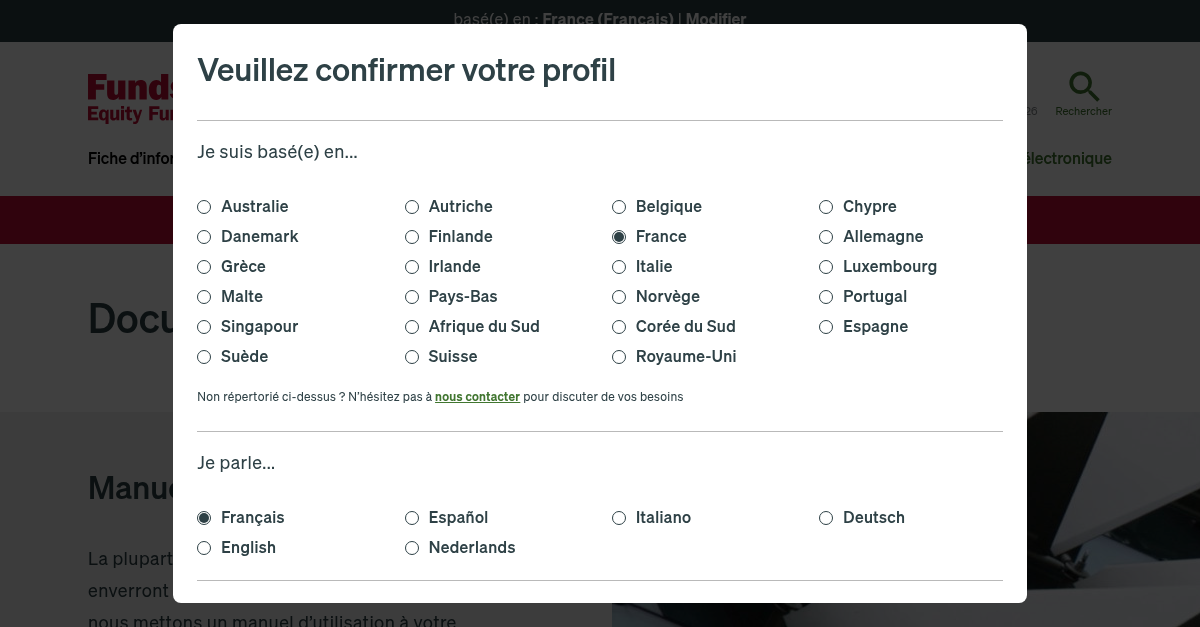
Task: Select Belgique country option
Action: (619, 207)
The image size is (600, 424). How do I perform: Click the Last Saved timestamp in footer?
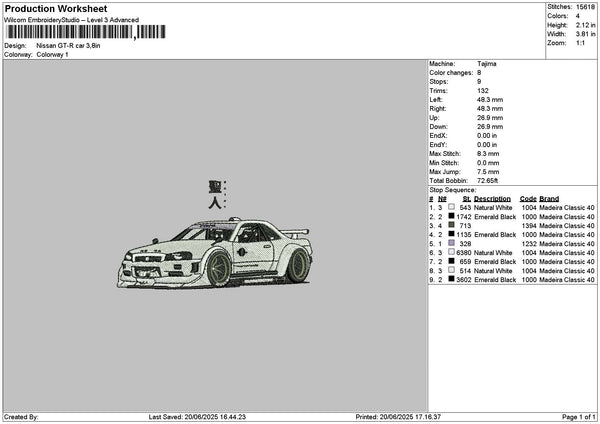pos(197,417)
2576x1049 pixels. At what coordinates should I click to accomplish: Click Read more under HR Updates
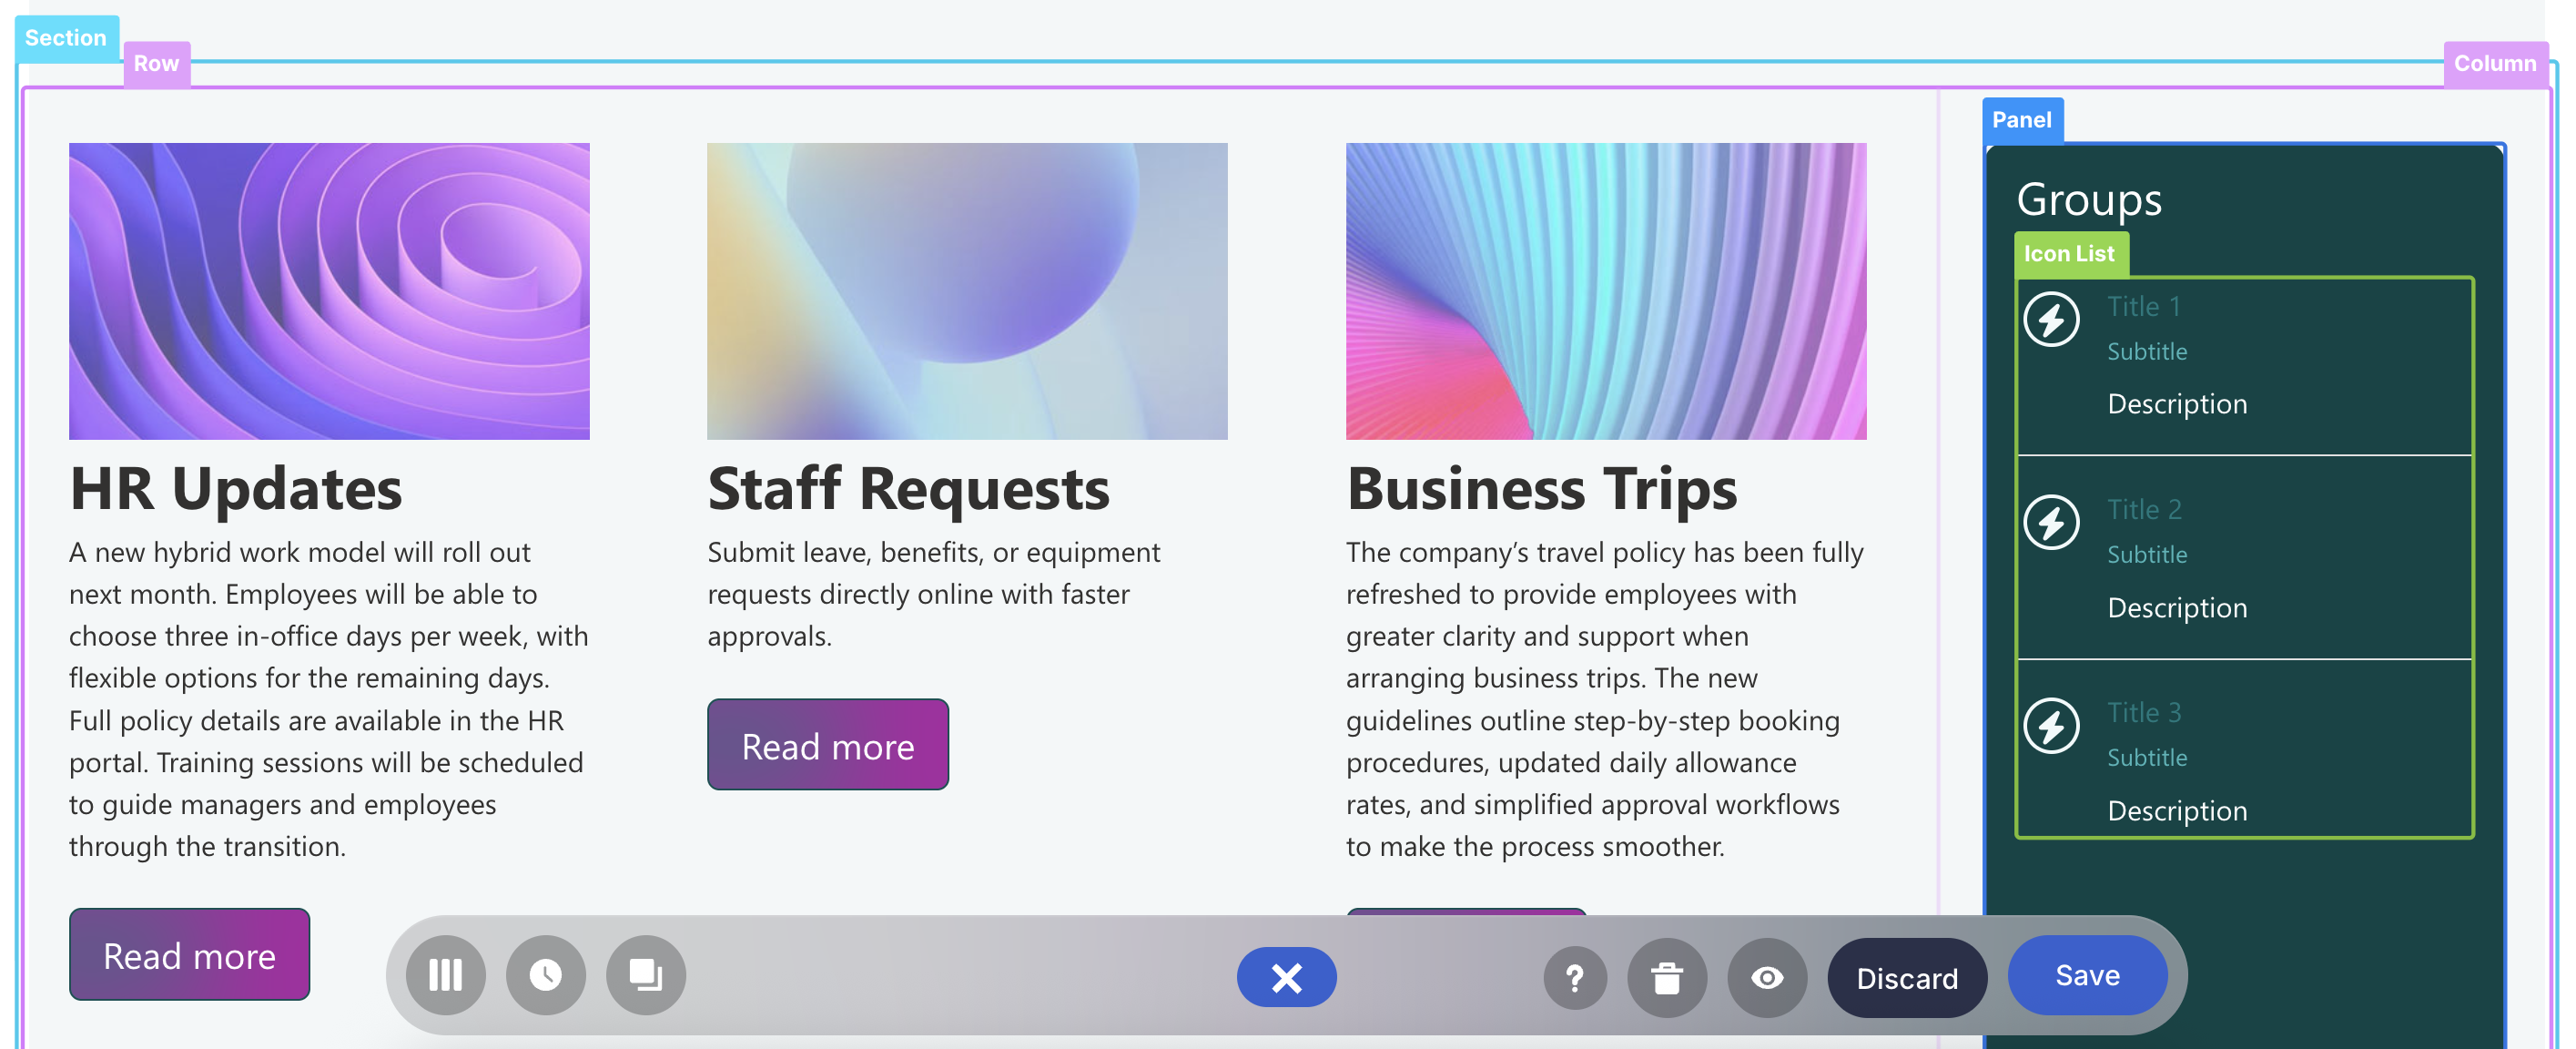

(WRITTEN EXERCISE)
Give the rows above as a Markdown table with the columns Index and Content, one numbered entry per line, skipping any blank lines. Leave the pictures out.

(FULL SOLUTION)
| Index | Content |
|---|---|
| 1 | Task: Select Belgique country option |
| 2 | Action: (619, 207) |
| 3 | The image size is (600, 424). How do I perform: Click the Last Saved timestamp in footer? |
| 4 | pos(197,417) |
| 5 | 2576x1049 pixels. At what coordinates should I click to accomplish: Click Read more under HR Updates |